Cyber Incident Victim: Sports Club NAS

On April 2, 2021, Sports Club NAS, a subsidiary of Daiwa House Group, experienced unauthorized external access to its server, causing a system failure impacting membership management systems across nine of its facilities. The incident disrupted operations but did not immediately reveal evidence of data theft. The company delayed public disclosure until May 18, 2021, citing the time required for system recovery, forensic analysis, and personal information verification. An external research firm determined the ransomware variant involved was not designed to exfiltrate data, and no evidence emerged of customer information being posted on external leak sites as of the announcement date. The investigation remained ongoing, with the firm continuing to monitor external platforms for potential disclosures.

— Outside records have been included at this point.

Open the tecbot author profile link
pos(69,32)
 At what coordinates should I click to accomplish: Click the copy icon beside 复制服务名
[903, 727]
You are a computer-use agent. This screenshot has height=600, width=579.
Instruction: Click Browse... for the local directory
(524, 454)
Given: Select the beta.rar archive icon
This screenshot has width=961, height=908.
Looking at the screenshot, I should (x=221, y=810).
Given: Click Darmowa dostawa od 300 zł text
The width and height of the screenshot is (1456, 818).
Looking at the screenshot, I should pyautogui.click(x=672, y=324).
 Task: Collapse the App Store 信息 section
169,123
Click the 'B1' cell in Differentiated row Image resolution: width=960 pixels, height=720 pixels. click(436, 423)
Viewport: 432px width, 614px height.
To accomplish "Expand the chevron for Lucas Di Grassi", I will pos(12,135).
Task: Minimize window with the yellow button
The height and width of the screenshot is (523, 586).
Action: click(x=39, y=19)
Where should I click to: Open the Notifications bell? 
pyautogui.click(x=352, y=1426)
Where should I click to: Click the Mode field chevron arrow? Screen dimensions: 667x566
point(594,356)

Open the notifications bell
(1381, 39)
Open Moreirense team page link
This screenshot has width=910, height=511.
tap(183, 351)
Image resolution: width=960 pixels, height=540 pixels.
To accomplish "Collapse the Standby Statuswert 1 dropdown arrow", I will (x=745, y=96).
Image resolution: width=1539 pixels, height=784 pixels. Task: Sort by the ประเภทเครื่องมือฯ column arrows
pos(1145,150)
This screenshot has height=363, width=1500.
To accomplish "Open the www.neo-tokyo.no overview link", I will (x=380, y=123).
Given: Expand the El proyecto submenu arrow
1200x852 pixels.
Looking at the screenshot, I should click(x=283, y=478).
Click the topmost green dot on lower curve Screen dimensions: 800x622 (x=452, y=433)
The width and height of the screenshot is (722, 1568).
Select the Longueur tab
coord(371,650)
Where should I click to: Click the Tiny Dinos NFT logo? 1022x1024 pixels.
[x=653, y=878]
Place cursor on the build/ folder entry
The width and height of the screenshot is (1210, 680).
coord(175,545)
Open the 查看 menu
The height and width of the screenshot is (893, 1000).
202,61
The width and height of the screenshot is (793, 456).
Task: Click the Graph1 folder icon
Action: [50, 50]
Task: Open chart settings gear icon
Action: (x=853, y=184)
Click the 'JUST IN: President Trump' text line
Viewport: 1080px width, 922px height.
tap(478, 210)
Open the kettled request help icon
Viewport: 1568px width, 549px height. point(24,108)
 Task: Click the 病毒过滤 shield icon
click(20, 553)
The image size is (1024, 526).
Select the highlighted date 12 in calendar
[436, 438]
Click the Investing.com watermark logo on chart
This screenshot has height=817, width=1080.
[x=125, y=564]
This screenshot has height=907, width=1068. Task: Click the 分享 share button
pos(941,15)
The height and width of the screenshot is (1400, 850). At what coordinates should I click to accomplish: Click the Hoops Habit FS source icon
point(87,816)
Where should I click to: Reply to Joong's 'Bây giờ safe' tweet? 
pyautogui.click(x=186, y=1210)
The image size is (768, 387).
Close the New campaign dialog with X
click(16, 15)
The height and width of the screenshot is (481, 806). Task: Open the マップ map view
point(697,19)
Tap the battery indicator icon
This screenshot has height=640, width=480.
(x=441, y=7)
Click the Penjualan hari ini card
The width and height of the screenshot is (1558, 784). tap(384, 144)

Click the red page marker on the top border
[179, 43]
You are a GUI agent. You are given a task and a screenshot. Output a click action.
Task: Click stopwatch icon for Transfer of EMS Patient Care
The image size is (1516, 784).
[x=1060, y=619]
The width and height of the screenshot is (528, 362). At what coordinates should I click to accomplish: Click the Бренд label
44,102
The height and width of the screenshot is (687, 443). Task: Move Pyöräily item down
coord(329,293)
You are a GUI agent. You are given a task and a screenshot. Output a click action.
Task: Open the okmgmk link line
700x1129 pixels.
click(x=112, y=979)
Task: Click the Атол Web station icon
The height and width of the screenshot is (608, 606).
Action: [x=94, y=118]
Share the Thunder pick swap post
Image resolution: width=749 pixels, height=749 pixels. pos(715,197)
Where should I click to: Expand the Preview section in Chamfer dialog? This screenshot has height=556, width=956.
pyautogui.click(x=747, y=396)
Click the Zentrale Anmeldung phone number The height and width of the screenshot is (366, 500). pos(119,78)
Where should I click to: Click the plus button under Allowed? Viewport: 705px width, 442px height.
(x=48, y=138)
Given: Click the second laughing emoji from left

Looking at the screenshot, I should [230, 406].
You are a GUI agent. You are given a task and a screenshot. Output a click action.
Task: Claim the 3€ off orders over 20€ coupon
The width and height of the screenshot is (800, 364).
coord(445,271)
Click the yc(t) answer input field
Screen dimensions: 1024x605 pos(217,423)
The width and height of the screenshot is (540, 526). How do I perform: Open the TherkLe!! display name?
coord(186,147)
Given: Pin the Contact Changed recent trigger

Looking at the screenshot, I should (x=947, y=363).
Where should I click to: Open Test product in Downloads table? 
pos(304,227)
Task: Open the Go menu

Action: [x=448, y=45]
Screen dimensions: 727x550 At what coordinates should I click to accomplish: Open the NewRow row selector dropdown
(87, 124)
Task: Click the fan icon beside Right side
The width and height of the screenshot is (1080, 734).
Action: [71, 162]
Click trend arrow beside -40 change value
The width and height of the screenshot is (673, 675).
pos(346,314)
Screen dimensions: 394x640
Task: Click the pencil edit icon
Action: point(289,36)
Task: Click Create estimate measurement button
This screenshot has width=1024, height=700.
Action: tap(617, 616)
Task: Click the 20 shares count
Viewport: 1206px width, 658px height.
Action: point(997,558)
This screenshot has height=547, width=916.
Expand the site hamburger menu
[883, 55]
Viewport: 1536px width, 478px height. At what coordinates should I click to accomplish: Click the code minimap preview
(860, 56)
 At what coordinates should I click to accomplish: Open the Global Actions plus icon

The compromised server contained personal data of 50,084 members, including names, addresses, dates of birth, genders, phone numbers, member numbers, email addresses, emergency contacts, and employment details (employer name, address, phone number). Among these individuals, 34,920 had credit card or bank account information exposed. Employee data for 60 individuals—limited to names and dates of birth—was also stored on the affected system. Sports Club NAS established a dedicated call center to address inquiries and gather reports of suspicious communications, though no secondary misuse of data was confirmed. The company committed to issuing further notifications if future investigations confirmed data leakage. No ransom demand was received, and operational recovery efforts prioritized system restoration while maintaining network security protocols.